▶ **GIVEN PASSAGE**
----

That lack of involvement should spark a memory with any teacher reading this. The student who refuses, at all costs, regardless of the differentiation you throw at it, to do anything whatsoever, is an idiot in the technical sense of the word.

From the IT angle, I see people like Persig's idiot mechanic every day. You know the type, they know just enough to be dangerous (and have tools on hand). They tend to make grand assumptions, usually based on a non-existent knowledge base, and then act on them to make the situation worse. They talk loudly and use a lot of word whispers ("you know?", "right?", "know what I mean?", etc) to make sure you agree with them.  It's a handy way to externally monitor what's going on when you have no idea yourself and dovetails nicely with the idea of management speak presented later.

The disengaged idiot fits especially well with information technology because it's a dark art to the vast majority of people. You can talk out of your ass to 99% of the population and they have no idea what you're saying, freeing you to say pretty much anything you want. The bigger the words the better, and because most people are users they're more than happy to sit in on the tech talk and participate at the same level as the disengaged idiot.

Many moons ago, right out of high school I found myself working in a Canadian Tire shop. One day one of the mechanics burned himself on a Fuego. He proceeded to flip out and run up a bill of unneeded repairs to the order of a thousand dollars; a good example of the moral failure of the idiot and one I see all the time in IT, especially when dealing with older customers to whom the dark art seems positively Satanic.


MANAGEMENT SPEAK

Crawford also does a brilliant dissection of the 'peculiarly chancy and fluid' life of the corporate manager (substitute administrator or educational consultant for equal value here). In a world with no objective means of assessing competence the manager lives in a purgatory of abstraction using vague language "...staking out a position on all sides of a situation, so you always have plausible deniability of a failure." Crawford goes to great lengths to point out that this isn't done maliciously but rather as a means of psychic protection for the people trapped in this morass. At any point an arbitrary decision can make you redundant (shown brilliantly in Up In The Air - many of the people in the interviews are real people who have actually been downsized) regardless of your own abilities or actions.

----

▶ **COLLECTED MATERIAL**

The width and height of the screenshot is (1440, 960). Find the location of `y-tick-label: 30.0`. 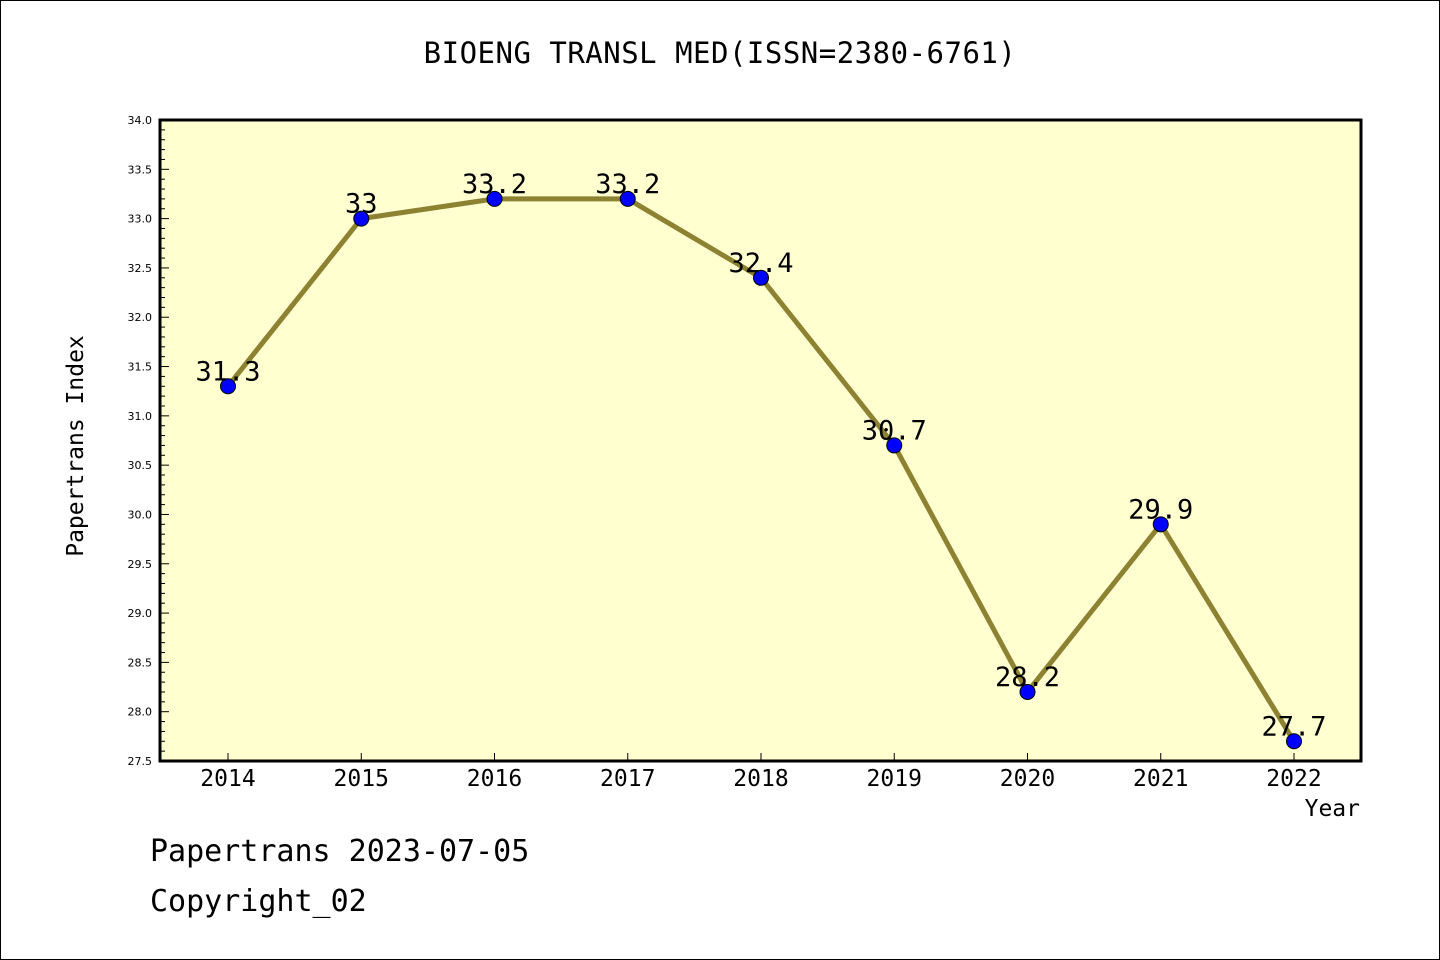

----

▶ **HOW TO COMPLETE THIS TASK**
Answer these from the essay above on idiots and management speak:
1. Where did the writer work right out of high school?
2. Roughly how much did the bill of unneeded repairs come to after the mechanic burned himself on a Fuego?
3. Which film is named as showing people being made redundant?

▶ **SOLUTION**
1. A Canadian Tire shop.
2. About a thousand dollars.
3. Up In The Air.